Earlier this month, the EU Economic and Financial Affairs Council (ECOFIN) reached political agreement on the proposed sixth amendment to the Directive on Administrative Cooperation in the field of taxation (Directive 2011/16/EU) in order to introduce an obligation on intermediaries to disclose cross-border tax arrangements which are seen as potentially tax aggressive (hereinafter referred to as DAC 6). The proposal is part of the Commission's agenda to enhance tax transparency in the EU with the aim to tackle tax abuse and ensure fairer taxation.
In this GT Alert, we will briefly discuss the main aspects of DAC 6. Member States must implement DAC 6 in their domestic laws ultimately on 31 December 2019 and apply the new reporting requirements as of 1 July 2020, with an obligation to exchange information every three months after that.
The main aspects of DAC 6 can be summarized as follows:
- intermediaries are obligated to disclose potentially aggressive tax planning arrangements to the relevant tax authorities;
- automatic exchange of information received by the tax authorities with the tax authorities of all other Member States; and
- implementation of penalties for noncompliance with the transparency provisions.
DAC 6 has the widest possible scope, covering all intermediaries and all types of direct taxes (income, corporate, capital gains, etc.). Accordingly, any company or professional that designs or promotes a tax planning arrangement that contains a cross-border element and includes any of the hallmarks set out in DAC 6 (see further below) will be covered.
For the purposes of DAC 6, cross-border arrangements are those which concern either more than one Member State or a Member State and a third country.
The main purpose of the reporting and subsequent exchange is to provide tax authorities of Member States with more information on the tax planning schemes that intermediaries design and promote, so that they can then assess whether those schemes facilitate tax evasion or avoidance.
The obligation to report is in principle imposed on natural or legal persons who are identified as so-called intermediaries. For the purpose of DAC 6, intermediaries are defined as (i) any person who designs, markets, organizes, makes available for implementation or manages the implementation of any reportable cross-border arrangement and (ii) any person who knows or could reasonably be expected to know that they have undertaken to provide assistance with respect to a reportable arrangement. Such an intermediary is within the scope of the rules if it has an EU taxable presence or is registered with an EU professional services supervisory or regulatory body.
DAC 6 does not include a definition of “aggressive tax planning”. Instead, it includes a list of features (or so-called hallmarks) that may present a strong indication of aggressive tax planning or the undermining of reporting obligations. Examples of these hallmarks include arrangements which:
- involve a cross-border payment to a recipient resident in a no-tax or almost no-tax country;
- involve a jurisdiction with inadequate or weakly enforced anti-money laundering legislation;
- are set up to avoid reporting income as required under EU transparency rules;
- circumvent EU information exchange requirements for tax rulings;
- have a link between the intermediary's fee and the amount of the tax advantage from the arrangements, or impose a confidentiality obligation on participants preventing them from disclosing the arrangements, provided that the main benefit of the arrangements is to obtain a tax advantage;
- ensure that the same asset benefits from depreciation rules in more than one country;
- enable the same income to benefit from tax relief in more than one jurisdiction or have certain other “hybrid” features;
- do not respect EU or international transfer pricing guidelines.
--
_Set task 1:_
From the DAC 6 summary, reproduce the passage starting at "DAC 6 has the" and ending at "evasion or avoidance.".
_Set task 2:_
Answer the following questions using the DAC 6 summary.
(a) By what date must Member States implement DAC 6 in their domestic laws?
(b) Which arrangements count as cross-border for the purposes of DAC 6?
(c) Does DAC 6 contain a definition of "aggressive tax planning"?
--
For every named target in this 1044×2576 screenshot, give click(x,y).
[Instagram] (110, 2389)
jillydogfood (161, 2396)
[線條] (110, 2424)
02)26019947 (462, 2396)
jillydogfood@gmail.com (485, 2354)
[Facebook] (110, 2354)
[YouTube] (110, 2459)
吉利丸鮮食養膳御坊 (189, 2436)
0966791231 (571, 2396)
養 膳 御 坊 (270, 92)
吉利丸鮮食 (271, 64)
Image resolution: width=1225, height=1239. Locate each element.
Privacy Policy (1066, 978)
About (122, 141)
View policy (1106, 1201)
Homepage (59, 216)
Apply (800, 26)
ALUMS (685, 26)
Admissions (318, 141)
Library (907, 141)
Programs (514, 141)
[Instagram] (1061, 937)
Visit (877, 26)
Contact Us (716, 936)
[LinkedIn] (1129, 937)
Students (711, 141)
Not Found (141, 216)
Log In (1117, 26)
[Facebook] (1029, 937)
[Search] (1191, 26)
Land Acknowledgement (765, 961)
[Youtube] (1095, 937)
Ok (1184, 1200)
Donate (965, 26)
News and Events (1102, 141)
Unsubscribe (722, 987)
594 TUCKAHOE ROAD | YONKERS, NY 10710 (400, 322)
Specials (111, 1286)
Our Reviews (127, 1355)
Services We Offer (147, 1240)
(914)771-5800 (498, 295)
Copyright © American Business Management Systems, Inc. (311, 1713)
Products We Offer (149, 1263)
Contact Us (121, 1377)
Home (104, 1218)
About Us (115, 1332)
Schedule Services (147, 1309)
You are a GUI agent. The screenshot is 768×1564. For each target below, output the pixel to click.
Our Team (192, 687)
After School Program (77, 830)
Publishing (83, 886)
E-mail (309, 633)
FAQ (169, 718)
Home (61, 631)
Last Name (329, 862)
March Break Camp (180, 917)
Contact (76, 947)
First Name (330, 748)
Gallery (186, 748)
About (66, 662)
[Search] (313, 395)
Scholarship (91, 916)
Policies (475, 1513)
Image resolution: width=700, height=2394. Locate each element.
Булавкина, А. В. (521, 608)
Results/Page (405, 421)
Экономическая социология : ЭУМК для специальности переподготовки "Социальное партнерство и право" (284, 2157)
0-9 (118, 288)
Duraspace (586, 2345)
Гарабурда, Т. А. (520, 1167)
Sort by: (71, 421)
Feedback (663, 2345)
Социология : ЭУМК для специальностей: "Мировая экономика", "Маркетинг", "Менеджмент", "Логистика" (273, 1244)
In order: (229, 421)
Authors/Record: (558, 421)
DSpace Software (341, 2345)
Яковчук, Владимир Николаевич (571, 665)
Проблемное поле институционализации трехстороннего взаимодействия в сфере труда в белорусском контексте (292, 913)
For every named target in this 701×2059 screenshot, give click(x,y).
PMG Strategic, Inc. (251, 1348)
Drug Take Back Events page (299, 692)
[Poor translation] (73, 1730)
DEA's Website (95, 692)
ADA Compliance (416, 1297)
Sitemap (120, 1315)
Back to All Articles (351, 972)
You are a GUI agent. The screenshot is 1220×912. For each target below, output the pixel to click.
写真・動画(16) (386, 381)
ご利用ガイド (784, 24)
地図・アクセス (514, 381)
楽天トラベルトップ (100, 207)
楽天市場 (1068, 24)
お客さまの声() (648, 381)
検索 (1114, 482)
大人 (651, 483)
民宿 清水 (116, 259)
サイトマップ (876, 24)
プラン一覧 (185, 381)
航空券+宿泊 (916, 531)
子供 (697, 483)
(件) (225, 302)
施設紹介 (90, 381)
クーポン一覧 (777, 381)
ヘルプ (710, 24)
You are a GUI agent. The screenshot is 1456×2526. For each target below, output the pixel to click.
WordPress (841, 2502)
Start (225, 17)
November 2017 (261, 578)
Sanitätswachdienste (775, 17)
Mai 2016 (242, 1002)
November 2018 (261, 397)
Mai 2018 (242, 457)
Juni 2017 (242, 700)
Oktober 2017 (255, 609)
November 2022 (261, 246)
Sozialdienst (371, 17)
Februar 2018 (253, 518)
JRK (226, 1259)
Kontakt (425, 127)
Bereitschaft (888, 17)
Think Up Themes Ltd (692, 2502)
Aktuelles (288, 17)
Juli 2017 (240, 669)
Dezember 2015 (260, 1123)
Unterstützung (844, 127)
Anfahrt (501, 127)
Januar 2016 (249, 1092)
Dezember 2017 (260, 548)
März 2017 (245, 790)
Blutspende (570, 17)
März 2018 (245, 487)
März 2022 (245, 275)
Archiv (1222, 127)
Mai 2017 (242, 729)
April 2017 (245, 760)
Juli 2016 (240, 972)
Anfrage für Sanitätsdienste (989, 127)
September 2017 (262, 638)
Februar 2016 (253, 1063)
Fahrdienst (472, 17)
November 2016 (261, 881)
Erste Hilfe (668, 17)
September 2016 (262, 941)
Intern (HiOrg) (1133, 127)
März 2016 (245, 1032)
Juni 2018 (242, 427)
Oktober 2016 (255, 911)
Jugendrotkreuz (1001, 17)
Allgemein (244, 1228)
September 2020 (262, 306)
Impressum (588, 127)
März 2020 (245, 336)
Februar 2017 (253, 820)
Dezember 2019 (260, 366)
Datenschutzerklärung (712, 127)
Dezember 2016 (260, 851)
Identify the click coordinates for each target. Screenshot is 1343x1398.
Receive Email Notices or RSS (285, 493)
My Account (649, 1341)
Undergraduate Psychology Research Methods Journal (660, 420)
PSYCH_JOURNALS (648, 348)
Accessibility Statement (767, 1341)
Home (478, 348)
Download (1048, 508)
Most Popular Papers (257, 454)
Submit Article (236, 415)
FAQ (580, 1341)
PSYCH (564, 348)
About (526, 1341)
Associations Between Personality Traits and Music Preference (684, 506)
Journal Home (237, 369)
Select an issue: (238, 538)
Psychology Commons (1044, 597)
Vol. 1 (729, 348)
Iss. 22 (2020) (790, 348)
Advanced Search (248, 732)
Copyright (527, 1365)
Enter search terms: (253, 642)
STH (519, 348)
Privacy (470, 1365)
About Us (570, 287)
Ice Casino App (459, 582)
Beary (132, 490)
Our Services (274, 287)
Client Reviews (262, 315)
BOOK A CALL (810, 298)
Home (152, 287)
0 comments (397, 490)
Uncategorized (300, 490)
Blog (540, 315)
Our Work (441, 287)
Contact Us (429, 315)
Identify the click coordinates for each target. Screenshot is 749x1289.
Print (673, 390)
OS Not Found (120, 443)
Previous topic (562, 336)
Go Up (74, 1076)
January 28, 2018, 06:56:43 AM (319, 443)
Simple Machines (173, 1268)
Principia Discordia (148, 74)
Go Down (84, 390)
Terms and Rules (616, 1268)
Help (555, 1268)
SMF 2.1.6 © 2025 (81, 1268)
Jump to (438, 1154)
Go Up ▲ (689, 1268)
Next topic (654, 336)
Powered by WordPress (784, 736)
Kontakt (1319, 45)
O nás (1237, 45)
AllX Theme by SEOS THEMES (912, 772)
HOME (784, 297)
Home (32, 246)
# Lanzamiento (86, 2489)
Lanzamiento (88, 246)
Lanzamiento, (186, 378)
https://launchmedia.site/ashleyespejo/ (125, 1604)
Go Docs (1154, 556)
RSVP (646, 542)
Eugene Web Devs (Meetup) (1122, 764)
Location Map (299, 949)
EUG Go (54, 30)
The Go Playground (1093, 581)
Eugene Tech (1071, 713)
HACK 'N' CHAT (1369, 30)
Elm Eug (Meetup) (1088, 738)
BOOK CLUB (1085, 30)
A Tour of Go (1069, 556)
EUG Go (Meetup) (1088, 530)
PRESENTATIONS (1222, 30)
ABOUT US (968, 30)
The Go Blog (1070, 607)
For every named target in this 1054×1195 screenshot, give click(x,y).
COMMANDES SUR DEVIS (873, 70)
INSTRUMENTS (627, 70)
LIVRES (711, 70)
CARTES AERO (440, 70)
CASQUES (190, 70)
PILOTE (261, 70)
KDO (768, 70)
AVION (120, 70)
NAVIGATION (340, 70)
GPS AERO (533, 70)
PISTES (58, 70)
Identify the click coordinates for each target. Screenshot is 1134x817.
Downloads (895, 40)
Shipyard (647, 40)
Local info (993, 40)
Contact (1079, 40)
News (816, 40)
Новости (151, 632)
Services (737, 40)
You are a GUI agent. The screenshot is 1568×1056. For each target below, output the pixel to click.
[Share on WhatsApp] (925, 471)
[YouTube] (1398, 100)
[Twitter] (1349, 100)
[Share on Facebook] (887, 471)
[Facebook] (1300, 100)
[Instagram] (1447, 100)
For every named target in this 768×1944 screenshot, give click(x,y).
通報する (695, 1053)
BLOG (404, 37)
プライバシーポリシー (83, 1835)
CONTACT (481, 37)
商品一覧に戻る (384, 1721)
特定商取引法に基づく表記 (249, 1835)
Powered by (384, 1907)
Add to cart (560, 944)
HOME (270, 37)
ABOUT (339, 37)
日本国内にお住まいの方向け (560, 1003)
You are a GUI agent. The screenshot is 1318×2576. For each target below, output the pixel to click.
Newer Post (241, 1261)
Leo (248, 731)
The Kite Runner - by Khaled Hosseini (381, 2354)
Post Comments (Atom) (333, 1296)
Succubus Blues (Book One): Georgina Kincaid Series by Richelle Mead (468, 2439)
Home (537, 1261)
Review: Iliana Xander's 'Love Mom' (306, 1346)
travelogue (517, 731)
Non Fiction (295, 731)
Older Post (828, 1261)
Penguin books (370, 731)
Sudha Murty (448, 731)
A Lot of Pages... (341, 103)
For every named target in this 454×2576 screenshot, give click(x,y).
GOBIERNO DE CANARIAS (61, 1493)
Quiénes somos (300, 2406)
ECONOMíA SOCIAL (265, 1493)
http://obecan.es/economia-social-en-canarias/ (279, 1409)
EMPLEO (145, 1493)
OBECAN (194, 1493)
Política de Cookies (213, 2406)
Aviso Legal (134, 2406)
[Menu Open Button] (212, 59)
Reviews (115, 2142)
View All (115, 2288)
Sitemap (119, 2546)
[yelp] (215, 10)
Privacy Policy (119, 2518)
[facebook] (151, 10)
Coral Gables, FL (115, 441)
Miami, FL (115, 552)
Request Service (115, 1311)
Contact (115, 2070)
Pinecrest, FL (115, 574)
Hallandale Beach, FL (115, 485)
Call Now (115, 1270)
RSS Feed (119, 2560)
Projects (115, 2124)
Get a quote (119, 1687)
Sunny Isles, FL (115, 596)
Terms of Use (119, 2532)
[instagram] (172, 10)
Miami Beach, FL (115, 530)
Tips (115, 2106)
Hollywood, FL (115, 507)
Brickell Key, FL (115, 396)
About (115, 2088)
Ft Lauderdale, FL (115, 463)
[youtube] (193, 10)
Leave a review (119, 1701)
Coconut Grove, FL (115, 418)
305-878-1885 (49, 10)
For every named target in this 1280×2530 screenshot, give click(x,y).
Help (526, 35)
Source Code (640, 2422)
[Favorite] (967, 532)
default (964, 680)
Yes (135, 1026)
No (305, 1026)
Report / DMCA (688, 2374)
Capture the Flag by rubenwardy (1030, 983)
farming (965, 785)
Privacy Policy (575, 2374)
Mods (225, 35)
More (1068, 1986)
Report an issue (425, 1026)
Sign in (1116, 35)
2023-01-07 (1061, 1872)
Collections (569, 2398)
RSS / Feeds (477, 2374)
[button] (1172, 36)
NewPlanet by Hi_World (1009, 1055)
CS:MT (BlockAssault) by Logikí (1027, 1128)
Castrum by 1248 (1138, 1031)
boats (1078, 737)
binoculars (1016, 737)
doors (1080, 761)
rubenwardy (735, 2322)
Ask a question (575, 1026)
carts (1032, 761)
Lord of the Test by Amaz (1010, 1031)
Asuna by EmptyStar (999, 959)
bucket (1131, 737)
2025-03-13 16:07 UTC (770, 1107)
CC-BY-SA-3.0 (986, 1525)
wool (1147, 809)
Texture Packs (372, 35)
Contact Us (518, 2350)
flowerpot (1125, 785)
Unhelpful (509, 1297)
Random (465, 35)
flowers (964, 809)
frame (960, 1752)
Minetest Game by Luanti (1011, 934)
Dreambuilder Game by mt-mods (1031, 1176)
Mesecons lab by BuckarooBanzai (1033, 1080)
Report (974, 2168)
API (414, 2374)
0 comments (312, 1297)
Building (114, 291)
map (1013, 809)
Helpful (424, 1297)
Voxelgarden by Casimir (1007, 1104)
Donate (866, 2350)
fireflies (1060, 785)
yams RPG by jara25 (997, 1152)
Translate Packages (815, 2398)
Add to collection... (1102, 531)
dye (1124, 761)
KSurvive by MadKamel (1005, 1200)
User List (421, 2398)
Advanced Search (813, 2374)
--
_Task result 1:_
DAC 6 has the widest possible scope, covering all intermediaries and all types of direct taxes (income, corporate, capital gains, etc.). Accordingly, any company or professional that designs or promotes a tax planning arrangement that contains a cross-border element and includes any of the hallmarks set out in DAC 6 (see further below) will be covered.
For the purposes of DAC 6, cross-border arrangements are those which concern either more than one Member State or a Member State and a third country.
The main purpose of the reporting and subsequent exchange is to provide tax authorities of Member States with more information on the tax planning schemes that intermediaries design and promote, so that they can then assess whether those schemes facilitate tax evasion or avoidance.

_Task result 2:_
(a) By 31 December 2019.
(b) Arrangements that concern either more than one Member State or a Member State and a third country.
(c) No. Instead, it includes a list of features, called hallmarks, that may strongly indicate aggressive tax planning or the undermining of reporting obligations.